Data shown –
- - - -

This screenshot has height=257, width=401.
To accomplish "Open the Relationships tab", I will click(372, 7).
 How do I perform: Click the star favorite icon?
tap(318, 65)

- - - -

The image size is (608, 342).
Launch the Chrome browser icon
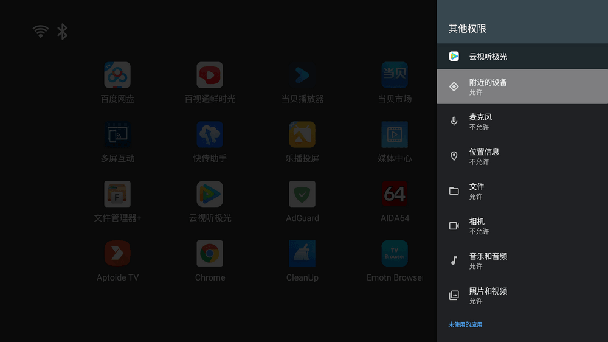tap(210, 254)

- - - -

Written instruction – Please format the entries from the line containing "This screenshot has height=257, width=401." through the line containing "tap(318, 65)", both included, as a numbered list, leaving out any blank lines.

Written answer –
1. This screenshot has height=257, width=401.
2. To accomplish "Open the Relationships tab", I will click(372, 7).
3.  How do I perform: Click the star favorite icon?
4. tap(318, 65)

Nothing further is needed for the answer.